(Your task): Starting with the line below that holds "The width and" and stopping after the line that holds "Instruction: Toggle the", transcribe the lines exactly, leaving out all pictures.

----- Extracted material -----

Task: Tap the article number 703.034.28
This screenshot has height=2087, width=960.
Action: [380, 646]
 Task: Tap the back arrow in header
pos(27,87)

-----
----- Extracted material -----

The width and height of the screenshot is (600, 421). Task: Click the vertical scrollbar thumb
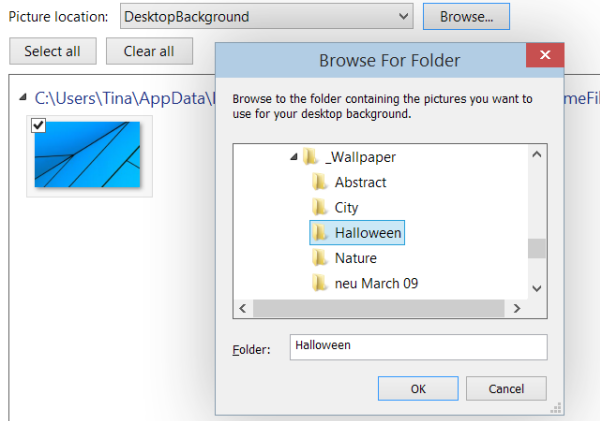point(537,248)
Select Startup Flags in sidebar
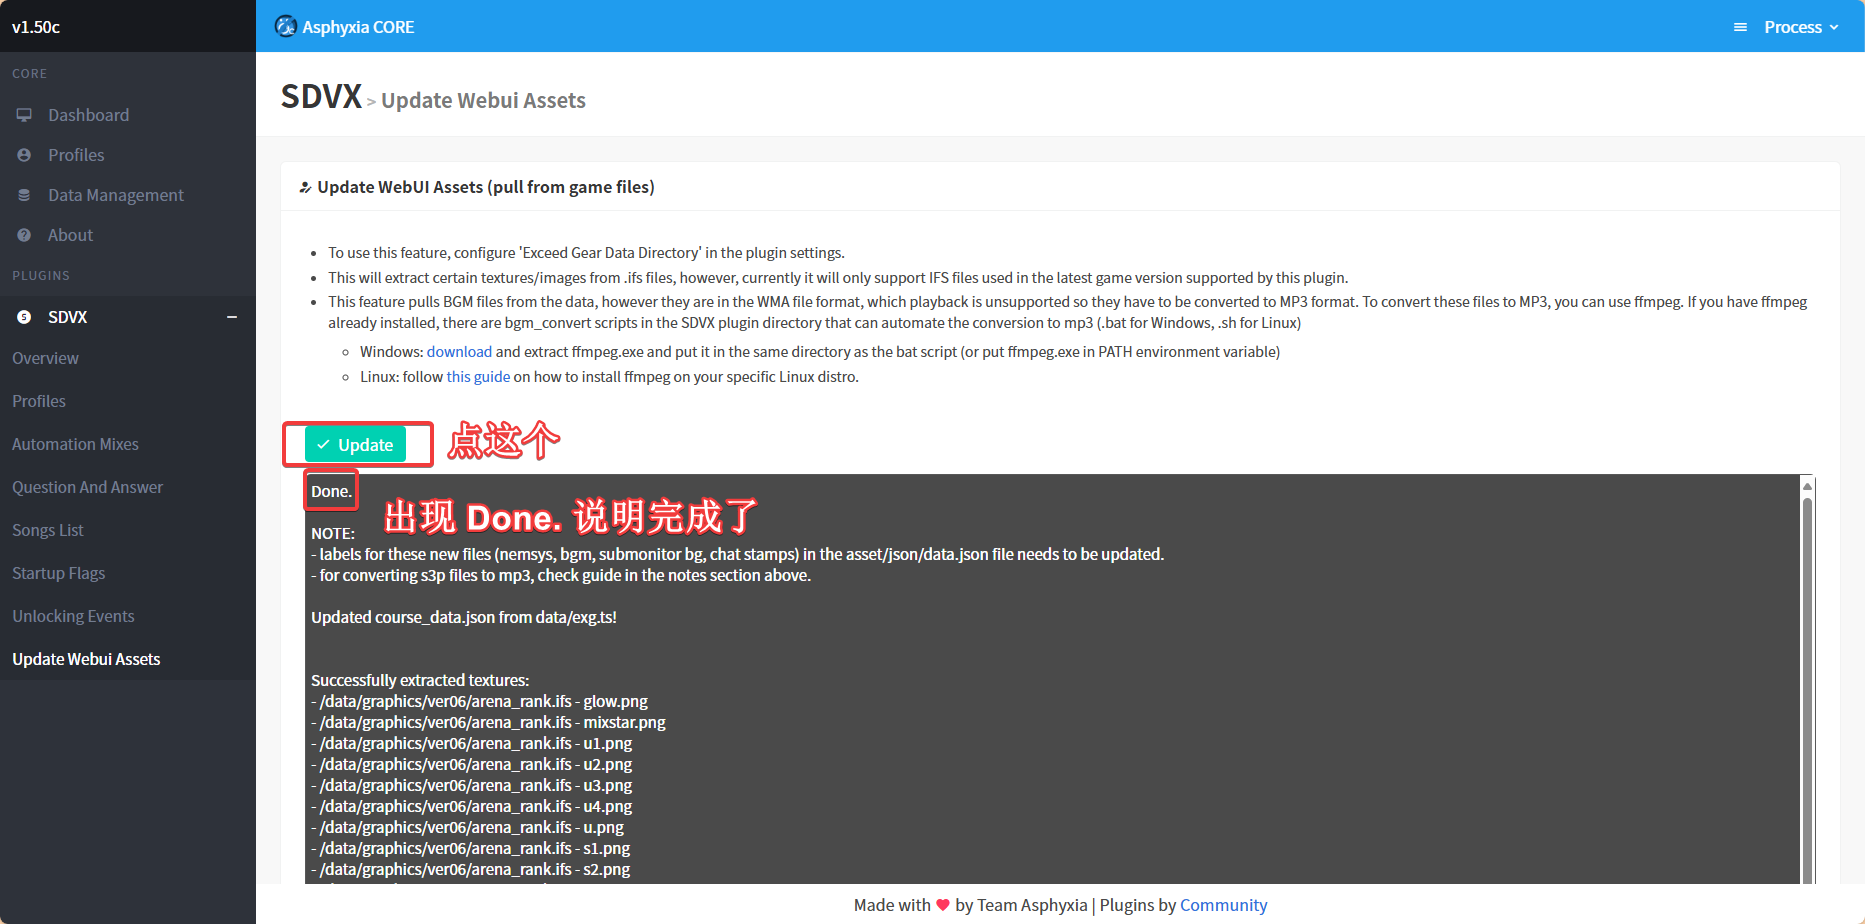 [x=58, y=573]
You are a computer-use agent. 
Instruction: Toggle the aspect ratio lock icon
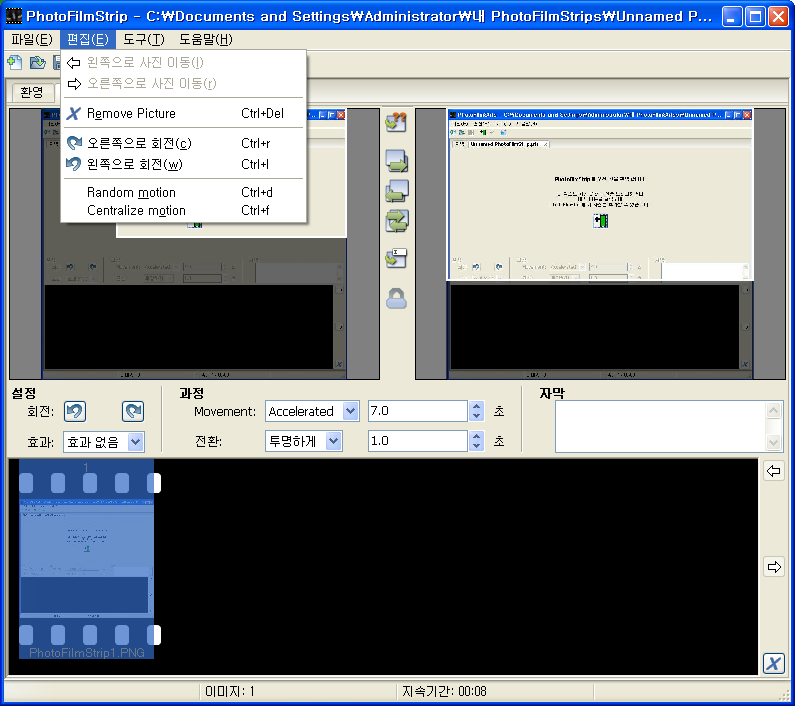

-----

(Reply):
The width and height of the screenshot is (600, 421). Task: Click the vertical scrollbar thumb
point(537,248)
Select Startup Flags in sidebar
 [x=58, y=573]
You are a computer-use agent. 
Instruction: Toggle the aspect ratio lock icon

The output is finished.